Researchers in Wisconsin have cleared a critical hurdle on the path to treating disease with human embryonic stem (HES) cells. Their newly developed cell culture method eliminates the need for mouse-related components. Scientists call the work a big step toward abolishing contamination and ensuring that the cells will not be rejected when transplanted into a human patient.
The recipe for maintaining HES cells in the lab usually calls for non-human ingredients, including mouse feeder cells or mouse-conditioned growth medium. These components help keep the cells undifferentiated and able to be transformed into almost any bodily tissue. In the past few years, several groups have announced success in growing stem cells in media free of mouse factors. But none of them has sustained the cells over time, says developmental biologist Ren-He Xu of the WiCell Research Institute in Madison, Wisconsin. A group in Singapore has claimed success using human feeder cells, but Xu says human cells comprise an "unknown mixture" of compounds, some of which could be pathogenic.
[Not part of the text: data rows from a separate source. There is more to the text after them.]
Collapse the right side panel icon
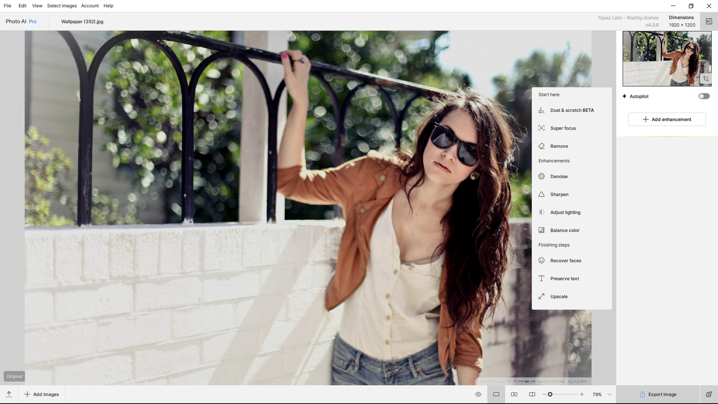The height and width of the screenshot is (404, 718). point(709,21)
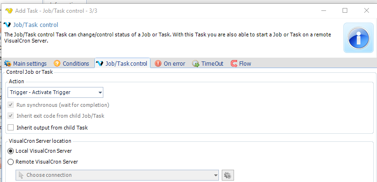Expand the Choose connection dropdown
377x182 pixels.
[117, 175]
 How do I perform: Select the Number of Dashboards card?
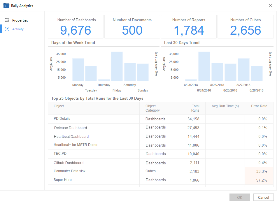tap(76, 27)
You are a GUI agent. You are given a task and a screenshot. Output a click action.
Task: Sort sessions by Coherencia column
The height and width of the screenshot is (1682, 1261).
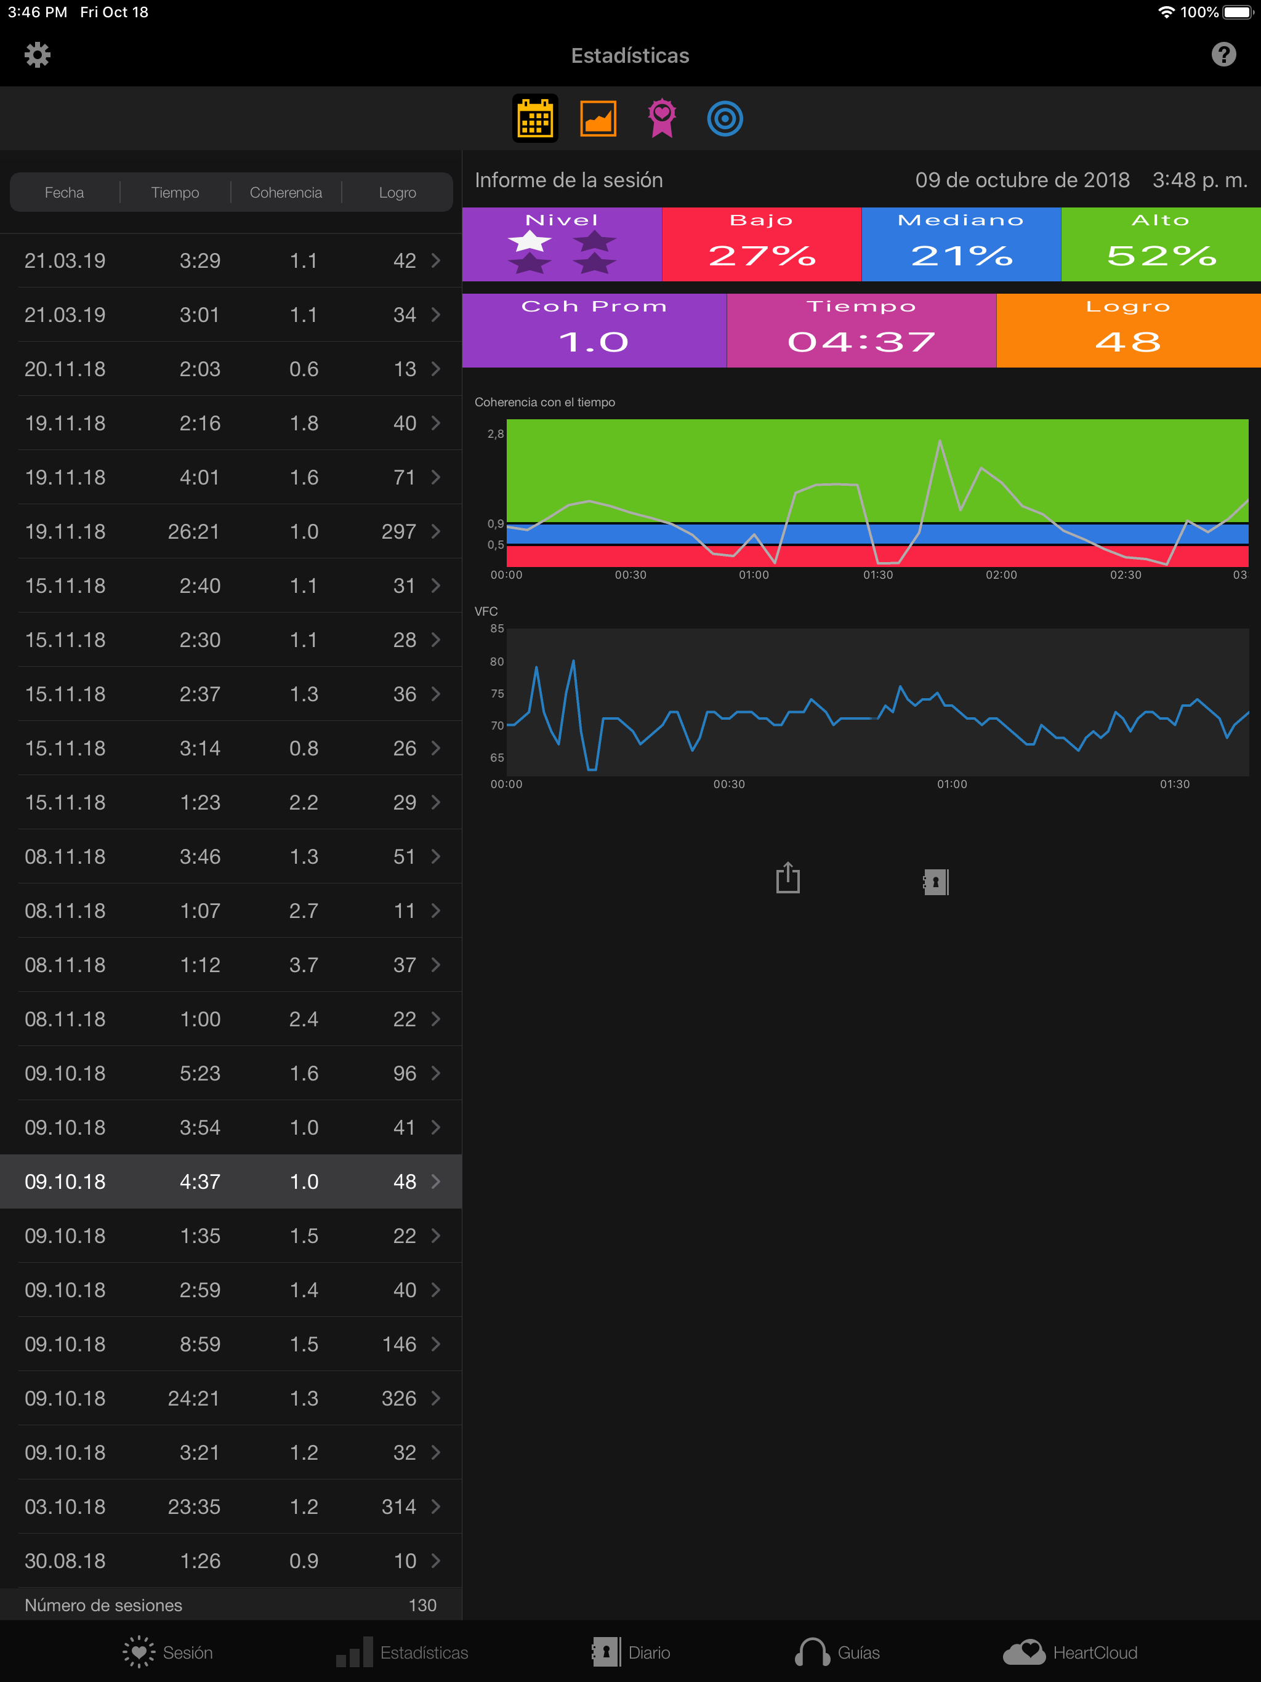click(286, 192)
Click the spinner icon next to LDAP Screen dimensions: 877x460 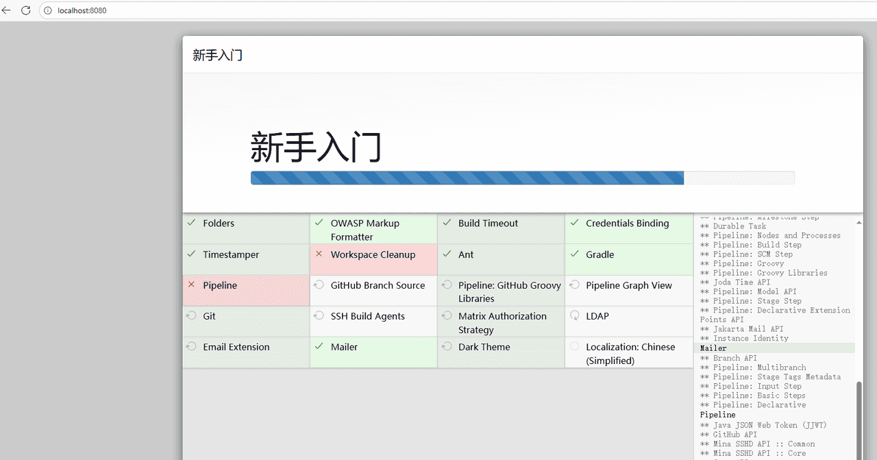click(575, 316)

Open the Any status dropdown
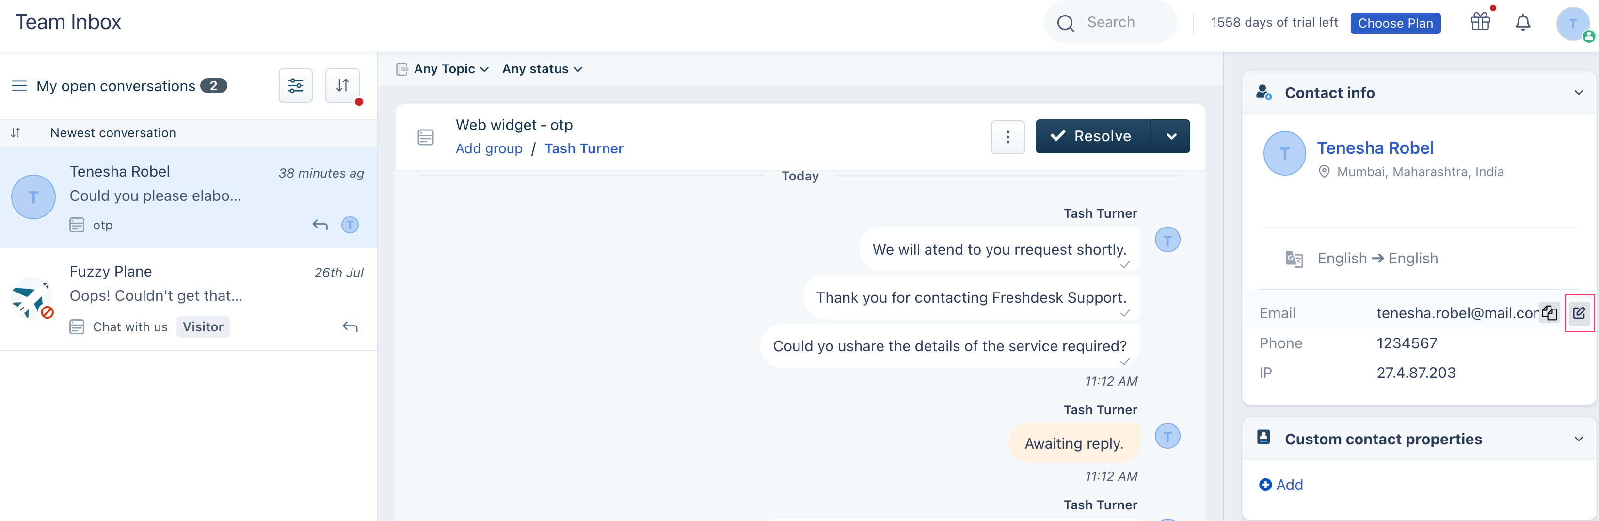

Xu's team, which includes James Thomson (who first successfully derived HES cells), has now gotten rid of what is regarded as the primary contaminant: the mouse-conditioned medium. The team found that high doses of a synthetic human molecule known as fibroblast growth factor 2 (FGF2) can itself sustain stem cells in an undifferentiated state. FGF2 works by inhibiting the activity of bone morphogenetic protein (BMP), a molecule that promotes stem cell differentiation. That means researchers no longer have to rely on mouse components for this function, says Xu, whose team reports its findings in the March issue of Nature Methods.
The study is "a major step forward," says Ajit Varki, professor of medicine at the University of California, San Diego. He warns, however, that much work lies ahead. His group found that a serum component of the cell medium, which is derived from cows, was "the major source of contamination" for HES cells.